Only the lines from the one containing "The width and" through the end of the entries should be returned, exactly as they are, with the pictures omitted.

Collected data entries:
****************************************

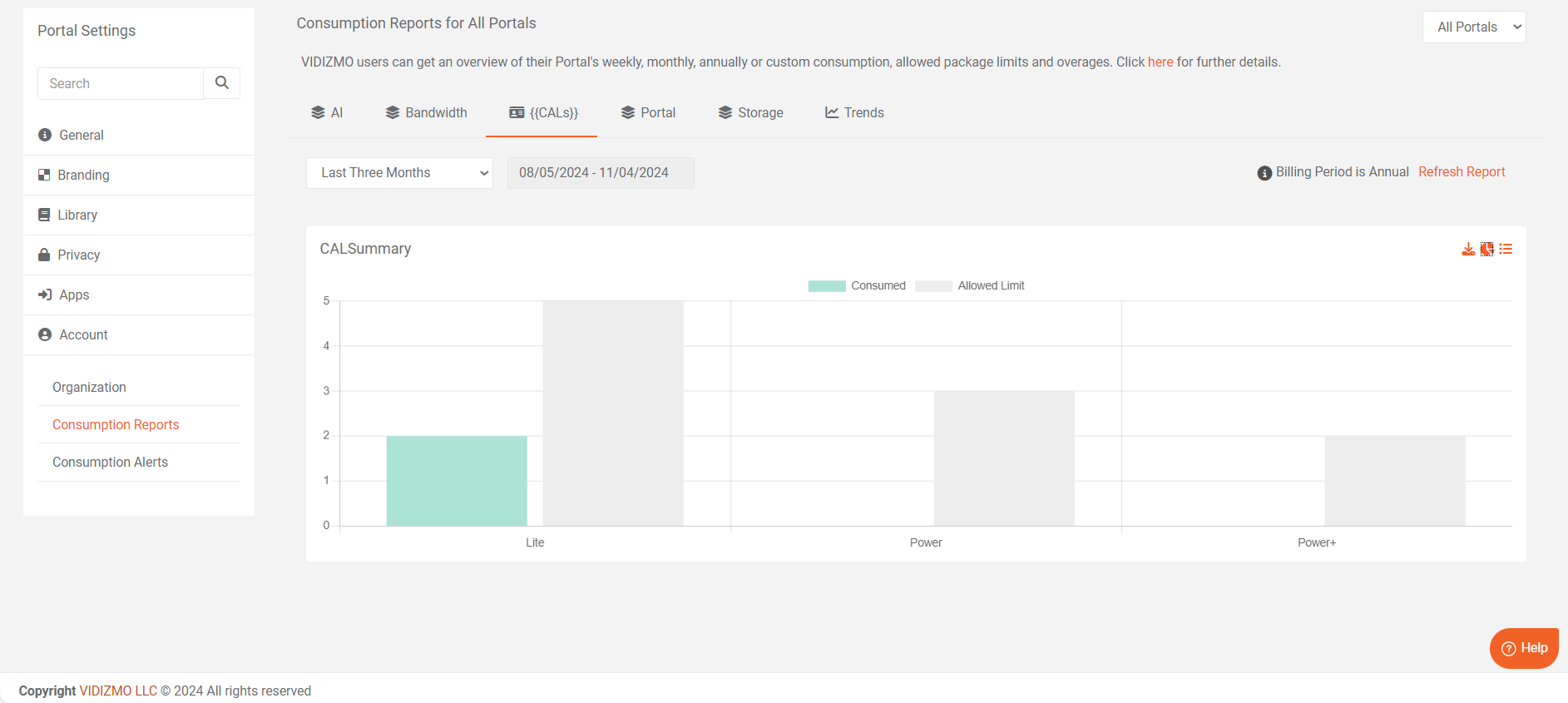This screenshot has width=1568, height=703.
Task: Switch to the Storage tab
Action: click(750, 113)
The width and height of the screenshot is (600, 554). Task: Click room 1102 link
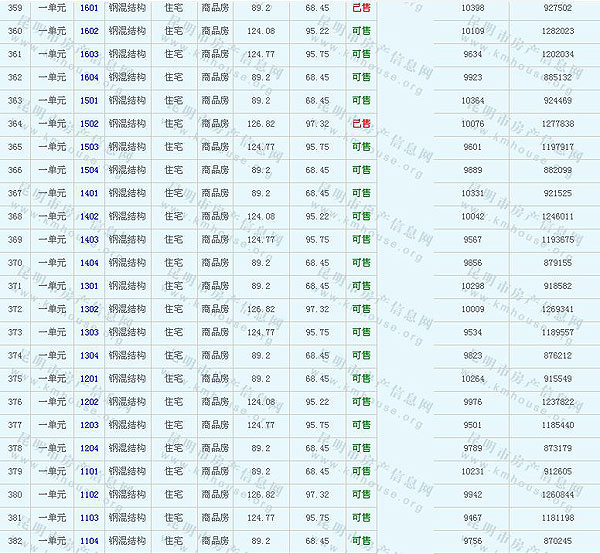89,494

****************************************

◆ FINISHED EXERCISE
The width and height of the screenshot is (600, 554). Task: Click room 1102 link
89,494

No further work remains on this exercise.